F. Scott Fitzgerald Lived (and Wrote) Here
The F. Scott Fitzgerald House in St. Paul, MN/Photos by Hope Anderson ProductionsWhile visiting the Twin Cities for a wedding over Labor Day weekend, I squeezed in some sightseeing. One of my destinations was the F. Scott Fitzgerald house on St. Paul's Summit Avenue, a street notable for its grand Victorian houses and large lots. Though Summit is St. Paul's Millionaire's Row, the houses on it include apartment buildings, at least one former boarding house, and row houses, including Fitzgerald's. Always keenly aware of money and social standing, he referred to his family's house as "a house below the average on a street above the average," though it is attractive and substantial. Rented by Fitzgerald's parents while he was at Princeton, it was the home Fitzgerald returned to after leaving college for the Army and a stint in advertising in New York City. In 1919, he wrote This Side of Paradise, his first novel, in his bedroom, taking cigarette breaks on the balcony because he wasn't allowed to smoke indoors. When This Side of Paradise was accepted for publication, Fitzgerald ran up and down Summit Avenue, spreading the good news to drivers of passing cars.

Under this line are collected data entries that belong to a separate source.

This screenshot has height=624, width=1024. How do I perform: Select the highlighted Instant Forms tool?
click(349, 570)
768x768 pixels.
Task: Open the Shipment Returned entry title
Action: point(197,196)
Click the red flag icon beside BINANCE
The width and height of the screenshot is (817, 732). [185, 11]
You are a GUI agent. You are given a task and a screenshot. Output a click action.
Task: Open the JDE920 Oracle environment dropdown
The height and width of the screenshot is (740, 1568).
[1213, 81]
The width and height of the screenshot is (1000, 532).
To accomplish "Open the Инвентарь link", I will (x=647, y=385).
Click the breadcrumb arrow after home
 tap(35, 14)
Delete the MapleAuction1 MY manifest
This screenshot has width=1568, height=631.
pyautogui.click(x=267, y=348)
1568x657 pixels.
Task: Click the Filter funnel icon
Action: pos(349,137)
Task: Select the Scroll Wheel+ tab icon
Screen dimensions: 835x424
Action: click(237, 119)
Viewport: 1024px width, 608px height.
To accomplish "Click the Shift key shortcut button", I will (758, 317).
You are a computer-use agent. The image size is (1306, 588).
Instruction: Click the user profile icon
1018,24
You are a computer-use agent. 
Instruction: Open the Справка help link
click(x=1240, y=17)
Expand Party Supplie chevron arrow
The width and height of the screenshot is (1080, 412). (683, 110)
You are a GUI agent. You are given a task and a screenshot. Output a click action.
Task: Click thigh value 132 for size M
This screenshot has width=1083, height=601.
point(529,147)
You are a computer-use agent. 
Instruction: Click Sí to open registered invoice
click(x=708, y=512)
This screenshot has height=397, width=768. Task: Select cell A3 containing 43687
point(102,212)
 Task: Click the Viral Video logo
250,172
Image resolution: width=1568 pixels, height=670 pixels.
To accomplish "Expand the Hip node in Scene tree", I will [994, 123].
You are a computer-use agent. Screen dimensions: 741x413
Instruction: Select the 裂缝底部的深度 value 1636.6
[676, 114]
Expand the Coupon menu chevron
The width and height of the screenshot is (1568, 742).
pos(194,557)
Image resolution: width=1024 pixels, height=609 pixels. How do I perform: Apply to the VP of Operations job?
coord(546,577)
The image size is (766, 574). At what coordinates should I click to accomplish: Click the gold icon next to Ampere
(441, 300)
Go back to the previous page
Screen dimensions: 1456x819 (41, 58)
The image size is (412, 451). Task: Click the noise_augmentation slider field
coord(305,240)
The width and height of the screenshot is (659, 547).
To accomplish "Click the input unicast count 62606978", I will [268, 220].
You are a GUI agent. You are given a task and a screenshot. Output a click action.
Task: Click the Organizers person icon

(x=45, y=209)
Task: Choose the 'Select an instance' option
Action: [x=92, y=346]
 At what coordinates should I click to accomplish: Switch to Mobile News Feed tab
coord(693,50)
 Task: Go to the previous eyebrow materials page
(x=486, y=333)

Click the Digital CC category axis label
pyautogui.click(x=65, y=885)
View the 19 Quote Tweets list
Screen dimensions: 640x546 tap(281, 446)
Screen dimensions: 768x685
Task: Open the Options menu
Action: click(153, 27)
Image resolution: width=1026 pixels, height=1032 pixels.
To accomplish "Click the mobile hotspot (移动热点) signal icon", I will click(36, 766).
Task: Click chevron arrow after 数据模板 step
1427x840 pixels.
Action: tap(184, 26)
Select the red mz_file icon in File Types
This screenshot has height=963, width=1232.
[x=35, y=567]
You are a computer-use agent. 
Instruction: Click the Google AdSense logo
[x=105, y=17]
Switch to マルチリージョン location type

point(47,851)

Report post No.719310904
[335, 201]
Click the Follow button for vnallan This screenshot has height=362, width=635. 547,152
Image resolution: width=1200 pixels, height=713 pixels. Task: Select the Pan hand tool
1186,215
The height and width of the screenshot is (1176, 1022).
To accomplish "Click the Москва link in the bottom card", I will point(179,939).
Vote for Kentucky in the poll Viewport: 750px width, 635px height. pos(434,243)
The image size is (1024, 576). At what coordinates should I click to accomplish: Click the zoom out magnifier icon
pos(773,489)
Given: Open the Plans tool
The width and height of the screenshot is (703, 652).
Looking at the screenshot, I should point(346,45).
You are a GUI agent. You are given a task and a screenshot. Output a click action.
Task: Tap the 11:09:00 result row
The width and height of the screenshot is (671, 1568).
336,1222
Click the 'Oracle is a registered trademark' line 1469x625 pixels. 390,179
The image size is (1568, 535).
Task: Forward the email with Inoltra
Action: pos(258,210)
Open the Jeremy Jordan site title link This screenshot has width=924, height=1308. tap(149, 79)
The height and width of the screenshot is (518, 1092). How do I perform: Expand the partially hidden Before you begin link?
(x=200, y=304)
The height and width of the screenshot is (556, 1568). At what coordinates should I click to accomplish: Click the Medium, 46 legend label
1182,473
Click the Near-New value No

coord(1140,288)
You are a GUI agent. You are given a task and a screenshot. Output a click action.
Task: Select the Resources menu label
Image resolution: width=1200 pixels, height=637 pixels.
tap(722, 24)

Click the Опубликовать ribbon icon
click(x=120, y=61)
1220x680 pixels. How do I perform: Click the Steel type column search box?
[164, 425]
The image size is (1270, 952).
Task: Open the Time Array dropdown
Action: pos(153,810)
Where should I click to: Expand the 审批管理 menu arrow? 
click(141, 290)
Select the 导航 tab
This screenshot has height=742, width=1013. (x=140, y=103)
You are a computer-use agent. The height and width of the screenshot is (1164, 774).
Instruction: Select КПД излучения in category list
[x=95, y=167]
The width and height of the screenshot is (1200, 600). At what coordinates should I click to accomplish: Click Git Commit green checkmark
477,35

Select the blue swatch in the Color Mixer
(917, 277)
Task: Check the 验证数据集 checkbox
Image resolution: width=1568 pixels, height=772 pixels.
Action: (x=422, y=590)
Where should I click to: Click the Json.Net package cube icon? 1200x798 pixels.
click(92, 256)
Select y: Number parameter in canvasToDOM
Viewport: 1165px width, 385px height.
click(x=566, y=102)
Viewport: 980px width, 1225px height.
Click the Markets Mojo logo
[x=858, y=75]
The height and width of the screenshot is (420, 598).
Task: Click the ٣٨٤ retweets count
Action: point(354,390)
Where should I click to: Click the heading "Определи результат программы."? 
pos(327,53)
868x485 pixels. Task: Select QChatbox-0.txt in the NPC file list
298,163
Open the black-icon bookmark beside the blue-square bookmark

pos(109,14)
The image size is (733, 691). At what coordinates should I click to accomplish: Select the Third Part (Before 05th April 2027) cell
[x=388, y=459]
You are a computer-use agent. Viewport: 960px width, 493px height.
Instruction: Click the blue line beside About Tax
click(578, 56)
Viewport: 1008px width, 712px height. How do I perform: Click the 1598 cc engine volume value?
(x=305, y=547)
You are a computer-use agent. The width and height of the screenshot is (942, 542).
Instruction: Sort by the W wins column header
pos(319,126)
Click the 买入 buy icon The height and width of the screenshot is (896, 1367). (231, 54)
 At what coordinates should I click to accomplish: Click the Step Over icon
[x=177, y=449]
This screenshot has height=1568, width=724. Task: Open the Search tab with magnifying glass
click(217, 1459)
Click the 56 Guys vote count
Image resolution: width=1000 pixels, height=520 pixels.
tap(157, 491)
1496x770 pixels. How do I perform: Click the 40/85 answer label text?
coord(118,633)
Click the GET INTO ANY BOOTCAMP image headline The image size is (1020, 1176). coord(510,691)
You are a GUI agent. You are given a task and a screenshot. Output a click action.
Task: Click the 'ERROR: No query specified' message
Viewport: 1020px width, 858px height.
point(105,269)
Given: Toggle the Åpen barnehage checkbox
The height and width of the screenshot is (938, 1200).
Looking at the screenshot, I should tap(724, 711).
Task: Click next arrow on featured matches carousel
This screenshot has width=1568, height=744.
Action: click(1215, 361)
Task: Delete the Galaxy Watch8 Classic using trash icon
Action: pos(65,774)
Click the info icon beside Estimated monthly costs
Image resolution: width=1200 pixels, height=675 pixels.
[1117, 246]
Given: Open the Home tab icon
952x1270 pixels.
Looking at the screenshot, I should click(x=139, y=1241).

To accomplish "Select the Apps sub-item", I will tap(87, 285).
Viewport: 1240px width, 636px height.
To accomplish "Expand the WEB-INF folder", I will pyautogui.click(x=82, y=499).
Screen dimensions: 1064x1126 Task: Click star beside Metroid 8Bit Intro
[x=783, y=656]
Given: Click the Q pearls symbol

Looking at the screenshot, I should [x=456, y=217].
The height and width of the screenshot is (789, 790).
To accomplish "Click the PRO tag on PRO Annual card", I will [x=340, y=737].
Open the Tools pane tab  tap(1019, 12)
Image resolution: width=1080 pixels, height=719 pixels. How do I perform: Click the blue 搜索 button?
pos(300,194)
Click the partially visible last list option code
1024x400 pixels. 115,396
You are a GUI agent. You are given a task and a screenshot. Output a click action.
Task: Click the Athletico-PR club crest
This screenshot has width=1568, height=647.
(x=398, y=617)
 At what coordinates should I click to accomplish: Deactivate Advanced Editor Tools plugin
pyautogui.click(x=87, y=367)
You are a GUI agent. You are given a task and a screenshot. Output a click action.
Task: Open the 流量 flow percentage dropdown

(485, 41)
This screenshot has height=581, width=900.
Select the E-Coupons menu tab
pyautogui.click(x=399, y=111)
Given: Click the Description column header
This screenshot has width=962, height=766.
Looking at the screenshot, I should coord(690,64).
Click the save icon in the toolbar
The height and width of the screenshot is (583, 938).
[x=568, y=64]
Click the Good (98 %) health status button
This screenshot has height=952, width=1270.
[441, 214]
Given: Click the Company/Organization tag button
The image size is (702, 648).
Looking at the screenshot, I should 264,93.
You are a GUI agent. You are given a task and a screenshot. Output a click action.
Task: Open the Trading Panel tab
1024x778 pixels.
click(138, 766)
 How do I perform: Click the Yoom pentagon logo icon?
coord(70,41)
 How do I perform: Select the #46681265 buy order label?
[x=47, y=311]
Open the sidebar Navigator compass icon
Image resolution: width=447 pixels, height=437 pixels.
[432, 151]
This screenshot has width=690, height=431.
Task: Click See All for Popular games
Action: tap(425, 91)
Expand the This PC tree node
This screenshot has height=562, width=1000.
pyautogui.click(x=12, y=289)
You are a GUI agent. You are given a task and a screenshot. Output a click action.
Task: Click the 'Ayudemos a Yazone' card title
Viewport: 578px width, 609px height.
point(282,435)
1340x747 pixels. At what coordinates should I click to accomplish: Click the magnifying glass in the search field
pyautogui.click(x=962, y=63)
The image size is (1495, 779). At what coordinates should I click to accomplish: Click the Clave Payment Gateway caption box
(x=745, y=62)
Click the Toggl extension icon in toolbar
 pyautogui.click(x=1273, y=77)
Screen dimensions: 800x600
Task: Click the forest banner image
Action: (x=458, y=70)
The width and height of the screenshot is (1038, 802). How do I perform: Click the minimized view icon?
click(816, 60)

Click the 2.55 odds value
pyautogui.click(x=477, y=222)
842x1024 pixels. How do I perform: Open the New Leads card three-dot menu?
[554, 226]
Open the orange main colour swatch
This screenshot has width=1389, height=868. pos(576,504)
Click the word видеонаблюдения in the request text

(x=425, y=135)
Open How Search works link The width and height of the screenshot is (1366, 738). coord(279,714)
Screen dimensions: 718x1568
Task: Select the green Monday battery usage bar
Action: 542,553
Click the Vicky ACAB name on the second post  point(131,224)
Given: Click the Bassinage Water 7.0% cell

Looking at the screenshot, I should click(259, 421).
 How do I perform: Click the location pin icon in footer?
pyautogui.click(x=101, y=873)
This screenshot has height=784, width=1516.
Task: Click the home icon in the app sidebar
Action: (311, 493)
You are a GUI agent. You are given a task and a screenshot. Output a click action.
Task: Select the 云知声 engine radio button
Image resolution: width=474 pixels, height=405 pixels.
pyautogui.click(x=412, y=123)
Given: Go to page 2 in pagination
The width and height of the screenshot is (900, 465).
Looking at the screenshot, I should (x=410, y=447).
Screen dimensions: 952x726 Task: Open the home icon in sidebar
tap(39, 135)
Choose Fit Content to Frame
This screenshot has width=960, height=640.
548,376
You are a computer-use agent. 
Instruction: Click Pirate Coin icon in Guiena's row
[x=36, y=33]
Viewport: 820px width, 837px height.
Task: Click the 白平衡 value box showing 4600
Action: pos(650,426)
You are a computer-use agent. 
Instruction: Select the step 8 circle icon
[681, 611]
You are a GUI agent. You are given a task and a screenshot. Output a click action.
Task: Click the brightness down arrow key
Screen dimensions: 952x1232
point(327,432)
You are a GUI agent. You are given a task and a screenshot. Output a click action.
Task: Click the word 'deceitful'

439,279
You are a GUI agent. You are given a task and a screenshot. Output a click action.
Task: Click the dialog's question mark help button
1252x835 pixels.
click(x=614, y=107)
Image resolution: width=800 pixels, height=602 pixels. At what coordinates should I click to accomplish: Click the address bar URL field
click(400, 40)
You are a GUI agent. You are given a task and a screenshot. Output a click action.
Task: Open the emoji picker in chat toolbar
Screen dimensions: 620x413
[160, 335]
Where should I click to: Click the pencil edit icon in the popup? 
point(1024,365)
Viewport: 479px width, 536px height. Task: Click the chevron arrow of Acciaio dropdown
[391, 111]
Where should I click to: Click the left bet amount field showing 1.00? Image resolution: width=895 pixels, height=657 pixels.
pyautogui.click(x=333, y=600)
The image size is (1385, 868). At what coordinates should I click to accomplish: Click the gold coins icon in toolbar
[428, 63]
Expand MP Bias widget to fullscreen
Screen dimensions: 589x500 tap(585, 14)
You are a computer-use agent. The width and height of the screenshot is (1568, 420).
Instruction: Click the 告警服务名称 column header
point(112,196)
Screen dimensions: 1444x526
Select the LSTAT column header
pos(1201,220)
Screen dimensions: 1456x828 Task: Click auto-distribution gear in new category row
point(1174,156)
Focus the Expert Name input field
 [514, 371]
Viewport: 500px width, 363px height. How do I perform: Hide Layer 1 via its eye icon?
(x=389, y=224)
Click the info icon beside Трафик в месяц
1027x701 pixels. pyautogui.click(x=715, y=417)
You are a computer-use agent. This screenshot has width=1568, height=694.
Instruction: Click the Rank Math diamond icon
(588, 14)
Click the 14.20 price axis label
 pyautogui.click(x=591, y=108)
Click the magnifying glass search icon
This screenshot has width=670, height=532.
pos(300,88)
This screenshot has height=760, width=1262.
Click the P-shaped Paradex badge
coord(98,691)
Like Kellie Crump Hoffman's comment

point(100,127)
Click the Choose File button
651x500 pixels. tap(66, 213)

Today the Fitzgerald House is on the National Register of Historic Places. (It's also for sale: $625,000 for 4 bedrooms, 2 baths and 2 half-baths.) As I gazed at it, I was struck by the contrast between the place where Fitzgerald's career began and the nondescript West Hollywood apartment house where it ended only two decades later. Between those residences were a great many other Fitzgerald residences, including the estate on Long Island where he wroteThe Great Gatsby, apartments in Paris and Rome, a villa in the South of France, and a grand hotel in Asheville, North Carolina, near the sanitorium where his wife Zelda was institutionalized.
As he moved from house to house, Fitzgerald's career soared and foundered. At the start the Depression in 1929, Fitzgerald's short story rate at the Saturday Evening Post was $4,000--$40,000 in today's dollars. He spent as fast as he earned, however, and by 1937 he was laboring in Hollywood as an unsuccessful, albeit highly paid, screenwriter. In 1940, while writing his comeback novel, The Last Tycoon, Fitzgerald was felled by his third heart attack in the ground floor apartment of the gossip columnist Sheilah Graham, his last companion. He was only forty-four but had lived in more houses than most centenarians.